▶ **Stated exercise**:
Rewrite the listing below, replacing every "Screen dimensions" with "Display size" and leaving everything else unchanged.

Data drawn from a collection
** Start **

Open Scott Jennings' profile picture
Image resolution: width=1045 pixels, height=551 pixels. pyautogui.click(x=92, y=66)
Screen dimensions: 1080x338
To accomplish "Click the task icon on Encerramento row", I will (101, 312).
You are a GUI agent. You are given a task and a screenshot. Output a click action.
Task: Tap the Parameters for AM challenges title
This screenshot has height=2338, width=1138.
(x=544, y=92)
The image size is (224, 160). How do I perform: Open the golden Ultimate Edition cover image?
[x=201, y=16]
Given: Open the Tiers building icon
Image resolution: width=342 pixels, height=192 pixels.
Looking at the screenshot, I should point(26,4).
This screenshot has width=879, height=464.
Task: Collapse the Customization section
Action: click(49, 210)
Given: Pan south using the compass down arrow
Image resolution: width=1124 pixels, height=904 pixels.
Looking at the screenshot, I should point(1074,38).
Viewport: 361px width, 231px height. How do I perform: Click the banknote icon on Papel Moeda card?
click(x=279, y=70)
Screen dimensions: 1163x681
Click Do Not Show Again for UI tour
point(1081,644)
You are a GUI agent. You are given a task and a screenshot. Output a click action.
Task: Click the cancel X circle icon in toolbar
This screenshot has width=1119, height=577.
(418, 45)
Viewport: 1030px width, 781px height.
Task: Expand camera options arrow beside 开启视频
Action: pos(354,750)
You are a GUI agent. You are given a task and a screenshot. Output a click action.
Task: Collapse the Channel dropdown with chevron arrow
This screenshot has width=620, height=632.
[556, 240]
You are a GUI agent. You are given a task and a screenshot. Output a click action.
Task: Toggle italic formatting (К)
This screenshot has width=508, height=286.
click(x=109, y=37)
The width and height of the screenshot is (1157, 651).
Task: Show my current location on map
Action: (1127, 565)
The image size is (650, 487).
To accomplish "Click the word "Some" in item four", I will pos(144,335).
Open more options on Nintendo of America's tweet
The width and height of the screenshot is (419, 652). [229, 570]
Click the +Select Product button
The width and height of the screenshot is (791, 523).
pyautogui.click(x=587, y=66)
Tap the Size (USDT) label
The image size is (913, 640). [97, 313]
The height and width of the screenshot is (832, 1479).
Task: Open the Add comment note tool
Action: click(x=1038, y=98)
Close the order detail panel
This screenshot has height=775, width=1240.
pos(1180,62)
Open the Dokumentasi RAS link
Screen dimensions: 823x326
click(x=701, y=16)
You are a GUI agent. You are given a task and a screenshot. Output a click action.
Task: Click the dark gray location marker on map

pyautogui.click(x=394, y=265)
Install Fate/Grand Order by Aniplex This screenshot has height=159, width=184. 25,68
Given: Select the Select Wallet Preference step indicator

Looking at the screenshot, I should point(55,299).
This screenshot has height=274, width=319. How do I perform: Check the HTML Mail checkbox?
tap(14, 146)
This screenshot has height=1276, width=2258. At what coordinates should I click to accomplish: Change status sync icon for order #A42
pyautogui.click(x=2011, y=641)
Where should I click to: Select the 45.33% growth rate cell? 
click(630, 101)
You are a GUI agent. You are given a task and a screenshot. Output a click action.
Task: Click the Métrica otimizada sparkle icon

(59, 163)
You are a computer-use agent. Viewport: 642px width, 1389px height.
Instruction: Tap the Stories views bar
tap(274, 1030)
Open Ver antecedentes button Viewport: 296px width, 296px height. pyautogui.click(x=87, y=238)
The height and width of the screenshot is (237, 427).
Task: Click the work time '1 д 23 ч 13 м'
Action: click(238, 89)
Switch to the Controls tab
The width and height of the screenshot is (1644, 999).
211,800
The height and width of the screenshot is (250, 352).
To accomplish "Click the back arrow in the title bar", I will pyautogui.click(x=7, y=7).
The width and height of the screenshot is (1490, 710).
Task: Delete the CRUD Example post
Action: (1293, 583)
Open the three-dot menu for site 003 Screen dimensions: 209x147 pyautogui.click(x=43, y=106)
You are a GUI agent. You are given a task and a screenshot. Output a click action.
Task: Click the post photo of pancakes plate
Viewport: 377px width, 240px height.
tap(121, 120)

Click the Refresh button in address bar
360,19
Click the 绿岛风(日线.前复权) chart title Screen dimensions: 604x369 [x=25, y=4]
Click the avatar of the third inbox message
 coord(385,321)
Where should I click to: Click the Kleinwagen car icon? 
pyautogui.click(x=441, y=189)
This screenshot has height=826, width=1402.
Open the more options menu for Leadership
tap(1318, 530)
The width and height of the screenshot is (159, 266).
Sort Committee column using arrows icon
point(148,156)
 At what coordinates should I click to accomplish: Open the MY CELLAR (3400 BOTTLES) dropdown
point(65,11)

** End **

▶ **Complete answer**:
Open Scott Jennings' profile picture
Image resolution: width=1045 pixels, height=551 pixels. pyautogui.click(x=92, y=66)
Display size: 1080x338
To accomplish "Click the task icon on Encerramento row", I will (101, 312).
You are a GUI agent. You are given a task and a screenshot. Output a click action.
Task: Tap the Parameters for AM challenges title
This screenshot has height=2338, width=1138.
(x=544, y=92)
The image size is (224, 160). How do I perform: Open the golden Ultimate Edition cover image?
[x=201, y=16]
Given: Open the Tiers building icon
Image resolution: width=342 pixels, height=192 pixels.
Looking at the screenshot, I should point(26,4).
This screenshot has width=879, height=464.
Task: Collapse the Customization section
Action: click(49, 210)
Given: Pan south using the compass down arrow
Image resolution: width=1124 pixels, height=904 pixels.
Looking at the screenshot, I should point(1074,38).
Viewport: 361px width, 231px height. How do I perform: Click the banknote icon on Papel Moeda card?
click(x=279, y=70)
Display size: 1163x681
Click Do Not Show Again for UI tour
point(1081,644)
You are a GUI agent. You are given a task and a screenshot. Output a click action.
Task: Click the cancel X circle icon in toolbar
This screenshot has width=1119, height=577.
(418, 45)
Viewport: 1030px width, 781px height.
Task: Expand camera options arrow beside 开启视频
Action: pos(354,750)
You are a GUI agent. You are given a task and a screenshot. Output a click action.
Task: Collapse the Channel dropdown with chevron arrow
This screenshot has width=620, height=632.
[556, 240]
You are a GUI agent. You are given a task and a screenshot. Output a click action.
Task: Toggle italic formatting (К)
This screenshot has width=508, height=286.
click(x=109, y=37)
The width and height of the screenshot is (1157, 651).
Task: Show my current location on map
Action: (1127, 565)
The image size is (650, 487).
To accomplish "Click the word "Some" in item four", I will pos(144,335).
Open more options on Nintendo of America's tweet
The width and height of the screenshot is (419, 652). [229, 570]
Click the +Select Product button
The width and height of the screenshot is (791, 523).
pyautogui.click(x=587, y=66)
Tap the Size (USDT) label
The image size is (913, 640). [97, 313]
The height and width of the screenshot is (832, 1479).
Task: Open the Add comment note tool
Action: click(x=1038, y=98)
Close the order detail panel
This screenshot has height=775, width=1240.
pos(1180,62)
Open the Dokumentasi RAS link
Display size: 823x326
click(x=701, y=16)
You are a GUI agent. You are given a task and a screenshot. Output a click action.
Task: Click the dark gray location marker on map

pyautogui.click(x=394, y=265)
Install Fate/Grand Order by Aniplex This screenshot has height=159, width=184. 25,68
Given: Select the Select Wallet Preference step indicator

Looking at the screenshot, I should point(55,299).
This screenshot has height=274, width=319. How do I perform: Check the HTML Mail checkbox?
tap(14, 146)
This screenshot has height=1276, width=2258. At what coordinates should I click to accomplish: Change status sync icon for order #A42
pyautogui.click(x=2011, y=641)
Where should I click to: Select the 45.33% growth rate cell? 
click(630, 101)
You are a GUI agent. You are given a task and a screenshot. Output a click action.
Task: Click the Métrica otimizada sparkle icon

(59, 163)
You are a computer-use agent. Viewport: 642px width, 1389px height.
Instruction: Tap the Stories views bar
tap(274, 1030)
Open Ver antecedentes button Viewport: 296px width, 296px height. pyautogui.click(x=87, y=238)
The height and width of the screenshot is (237, 427).
Task: Click the work time '1 д 23 ч 13 м'
Action: click(238, 89)
Switch to the Controls tab
The width and height of the screenshot is (1644, 999).
211,800
The height and width of the screenshot is (250, 352).
To accomplish "Click the back arrow in the title bar", I will pyautogui.click(x=7, y=7).
The width and height of the screenshot is (1490, 710).
Task: Delete the CRUD Example post
Action: (1293, 583)
Open the three-dot menu for site 003 Display size: 209x147 pyautogui.click(x=43, y=106)
You are a GUI agent. You are given a task and a screenshot. Output a click action.
Task: Click the post photo of pancakes plate
Viewport: 377px width, 240px height.
tap(121, 120)

Click the Refresh button in address bar
360,19
Click the 绿岛风(日线.前复权) chart title Display size: 604x369 [x=25, y=4]
Click the avatar of the third inbox message
 coord(385,321)
Where should I click to: Click the Kleinwagen car icon? 
pyautogui.click(x=441, y=189)
This screenshot has height=826, width=1402.
Open the more options menu for Leadership
tap(1318, 530)
The width and height of the screenshot is (159, 266).
Sort Committee column using arrows icon
point(148,156)
 At what coordinates should I click to accomplish: Open the MY CELLAR (3400 BOTTLES) dropdown
point(65,11)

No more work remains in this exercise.